A different realm of soft law action relates to standard setting organizations. These entities exist in several forms, from professional associations, such as the Institute for Electrical and Electronics Engineers (IEEE), to state-centered organizations, such as the International Organization for Standardization (ISO). Committees of volunteers (in professional associations) or representatives (in state-centered organizations) develop standards for both technical and nontechnical fields. Within the AV information security sector, ISO/SAE 21434:2021 is a standard specifying “engineering requirements for cybersecurity risk management regarding concept, product development, production, operation, maintenance and decommissioning of electrical and electronic (E/E) systems in road vehicles, including their components and interfaces.”
D. Profit Motive
The safety, infrastructure support, and information security dimensions of this framework dealt with AV capabilities with a primary motivation that contributes to the common good (e.g., improve traffic and minimize accidents). This dimension emphasizes incentives that are not altruistic and instead are centered on the monetization of AV capabilities for the benefit of individuals or firms. Its inclusion in this framework stems from the desire to catalyze debate on the guardrails necessary to balance profit motivations with respect for civil liberties.

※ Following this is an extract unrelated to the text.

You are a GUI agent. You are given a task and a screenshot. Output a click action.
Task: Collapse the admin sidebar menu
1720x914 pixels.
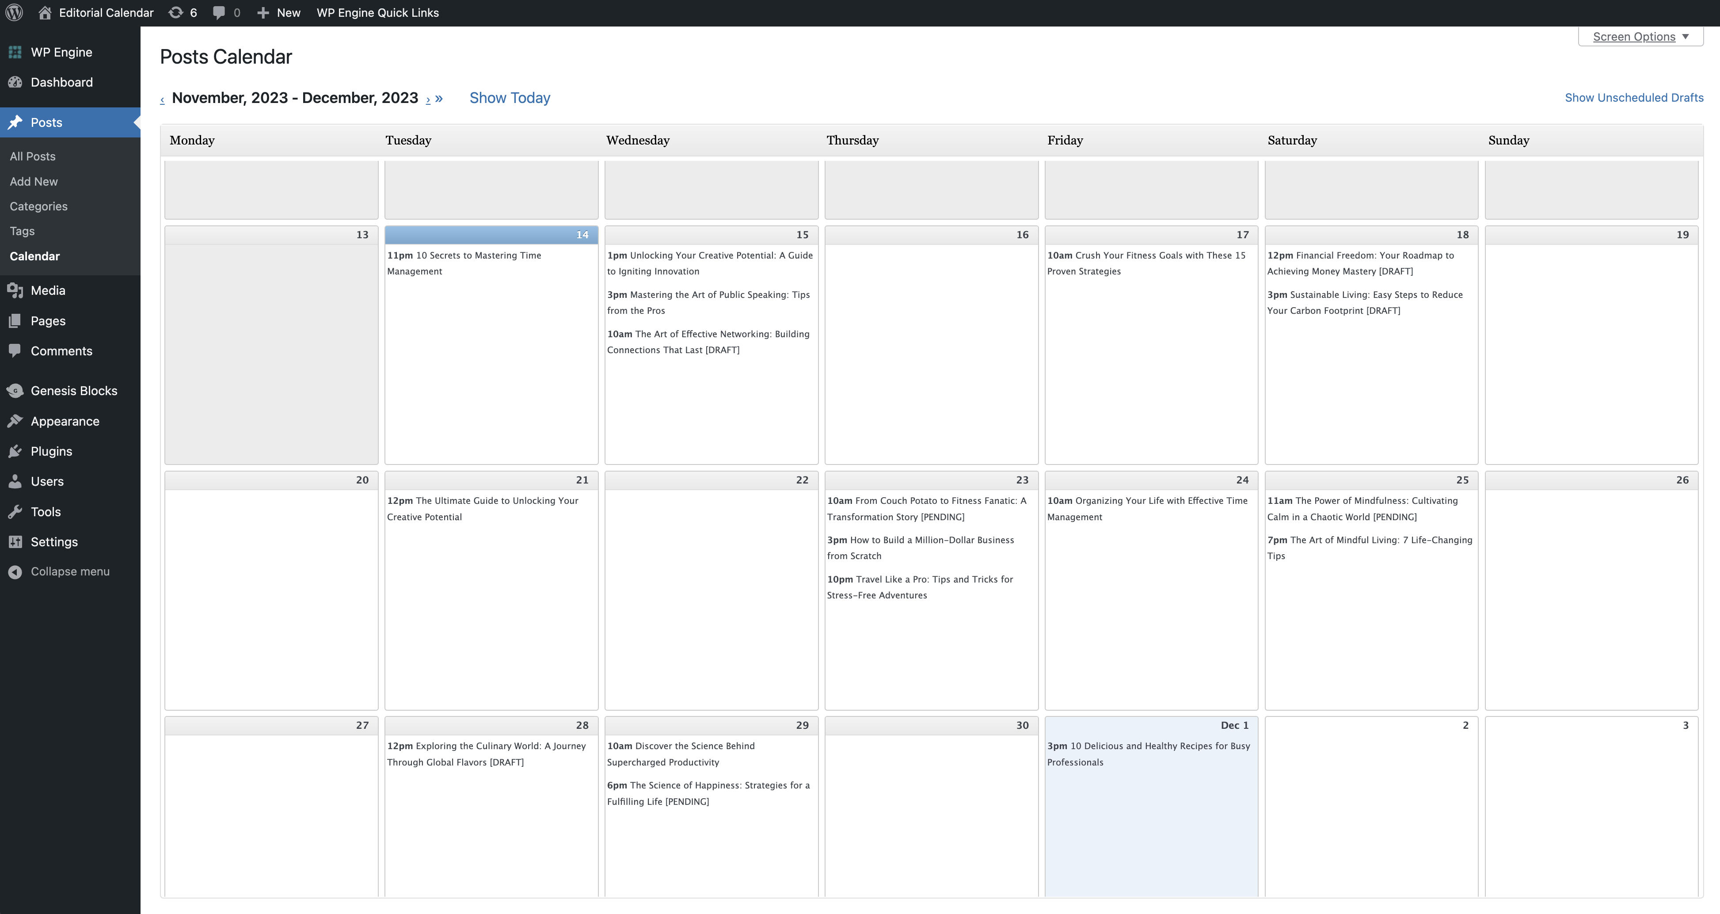70,572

AVs function inherently as data magnets. Their sensors capture, process, classify, and transmit their surroundings to maneuver through the world. What if these sensors were given the ability to monitor data without a navigational purpose? Potential secondary targets could serve an almost infinite number of objectives. For example, market research firms could identify the demographics of pedestrians in specific geographies or count the number of vehicles in a business parking lot. Less desirable objectives include having a private investigator purchase access to this stream of information to surveille an individual or group.
In the United States, the First Amendment protects the ability of individuals and firms to collect information in public. Arguably, this includes data gathered by AVs through their sensors. Enacting hard laws to control this information intake and processing may result in legal controversies that, eventually, have no effect in deterring this activity. In this scenario, soft law may represent an effective alternative by setting norms that limit such surveillance. Importantly, prior efforts related to this type of monitoring have faced difficulties. Despite the legal hurdles to control the behavior of private actors, soft law can serve as a mechanism to limit unwanted outputs of a profit-motivated actor. For instance, the public can reveal preferences against behavior that generates some sort of automotive red-lining. By expressing these social norms and translating them into consumer choices, stakeholders can generate incentives against behaviors that pose risks and harms that would be difficult to regulate or take a significant amount of time to fight in court.
II. Governing AV Communication Through Soft Law
The framework proposed in this Article was developed to catalyze governance conversations on the implications of information exchanges by AV technologies. The framework’s objective is to tackle the pacing problem from increasingly advanced AV communication capabilities and their management by developers, users, and policymakers. To this end, each of the framework’s dimensions either recognizes existing uses of soft law or highlights opportunities to implement this governance lever in activities that merit sectoral stakeholder attention (see Table 1).